Every line holding the string "computer" is to be copied from the entries below.

● INPUT DATA
-------

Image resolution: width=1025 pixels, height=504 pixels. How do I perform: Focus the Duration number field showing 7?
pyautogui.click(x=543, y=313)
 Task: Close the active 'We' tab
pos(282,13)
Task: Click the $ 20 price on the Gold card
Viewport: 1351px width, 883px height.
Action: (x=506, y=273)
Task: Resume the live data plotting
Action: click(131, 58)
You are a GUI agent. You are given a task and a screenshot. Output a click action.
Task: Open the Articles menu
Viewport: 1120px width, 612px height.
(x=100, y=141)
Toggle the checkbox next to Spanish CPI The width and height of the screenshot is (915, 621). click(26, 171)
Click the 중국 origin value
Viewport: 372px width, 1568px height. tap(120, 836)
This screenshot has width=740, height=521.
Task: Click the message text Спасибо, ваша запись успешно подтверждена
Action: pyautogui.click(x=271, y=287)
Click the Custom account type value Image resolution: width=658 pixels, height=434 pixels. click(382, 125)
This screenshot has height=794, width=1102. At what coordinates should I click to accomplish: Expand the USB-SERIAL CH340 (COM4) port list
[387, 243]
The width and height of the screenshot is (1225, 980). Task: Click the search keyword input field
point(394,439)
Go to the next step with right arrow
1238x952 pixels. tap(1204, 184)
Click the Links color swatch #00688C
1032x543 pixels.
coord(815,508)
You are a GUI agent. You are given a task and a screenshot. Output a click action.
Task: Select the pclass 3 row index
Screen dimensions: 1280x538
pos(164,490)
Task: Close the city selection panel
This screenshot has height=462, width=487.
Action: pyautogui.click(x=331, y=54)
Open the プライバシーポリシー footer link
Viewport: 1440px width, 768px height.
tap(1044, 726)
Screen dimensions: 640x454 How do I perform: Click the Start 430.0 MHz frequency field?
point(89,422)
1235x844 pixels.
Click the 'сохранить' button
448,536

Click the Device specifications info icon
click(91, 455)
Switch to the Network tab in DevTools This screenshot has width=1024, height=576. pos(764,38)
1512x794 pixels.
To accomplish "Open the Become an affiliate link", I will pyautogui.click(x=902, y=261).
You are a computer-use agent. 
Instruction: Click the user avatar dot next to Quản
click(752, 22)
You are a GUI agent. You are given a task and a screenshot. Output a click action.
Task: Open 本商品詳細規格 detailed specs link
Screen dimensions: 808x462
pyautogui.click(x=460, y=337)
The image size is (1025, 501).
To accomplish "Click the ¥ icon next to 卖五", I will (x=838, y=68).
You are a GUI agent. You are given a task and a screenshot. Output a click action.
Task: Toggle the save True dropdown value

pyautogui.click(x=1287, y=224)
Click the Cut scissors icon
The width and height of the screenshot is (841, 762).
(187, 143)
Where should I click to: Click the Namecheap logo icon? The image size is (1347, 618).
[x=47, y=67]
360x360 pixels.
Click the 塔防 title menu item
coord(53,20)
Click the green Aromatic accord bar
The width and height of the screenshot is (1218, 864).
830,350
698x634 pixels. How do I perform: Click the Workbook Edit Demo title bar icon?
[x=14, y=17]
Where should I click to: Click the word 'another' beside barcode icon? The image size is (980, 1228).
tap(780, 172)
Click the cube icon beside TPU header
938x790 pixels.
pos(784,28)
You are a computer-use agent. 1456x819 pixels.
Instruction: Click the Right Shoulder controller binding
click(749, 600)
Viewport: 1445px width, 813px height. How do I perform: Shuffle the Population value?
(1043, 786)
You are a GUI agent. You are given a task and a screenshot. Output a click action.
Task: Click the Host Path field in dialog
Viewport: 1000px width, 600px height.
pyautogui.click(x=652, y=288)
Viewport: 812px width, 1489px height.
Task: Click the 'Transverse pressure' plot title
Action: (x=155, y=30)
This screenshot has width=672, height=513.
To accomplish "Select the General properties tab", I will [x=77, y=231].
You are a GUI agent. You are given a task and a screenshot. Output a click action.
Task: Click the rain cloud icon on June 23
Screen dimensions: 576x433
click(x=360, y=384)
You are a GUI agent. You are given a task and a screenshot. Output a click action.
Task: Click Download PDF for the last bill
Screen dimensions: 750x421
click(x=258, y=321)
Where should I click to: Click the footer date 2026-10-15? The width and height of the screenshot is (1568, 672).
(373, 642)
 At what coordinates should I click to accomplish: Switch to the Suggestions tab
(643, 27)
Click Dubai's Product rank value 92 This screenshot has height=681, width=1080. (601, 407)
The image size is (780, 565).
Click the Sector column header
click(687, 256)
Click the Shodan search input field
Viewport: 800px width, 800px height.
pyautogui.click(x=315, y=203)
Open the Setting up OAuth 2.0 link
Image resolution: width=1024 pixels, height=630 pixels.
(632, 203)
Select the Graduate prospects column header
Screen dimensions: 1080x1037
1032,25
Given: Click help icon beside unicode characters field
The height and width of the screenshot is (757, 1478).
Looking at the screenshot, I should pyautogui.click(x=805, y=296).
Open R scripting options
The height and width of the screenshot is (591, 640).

-------

● THE COMPLETED TASK
You are a computer-use agent. 
You are a computer-use agent. 1456x819 pixels.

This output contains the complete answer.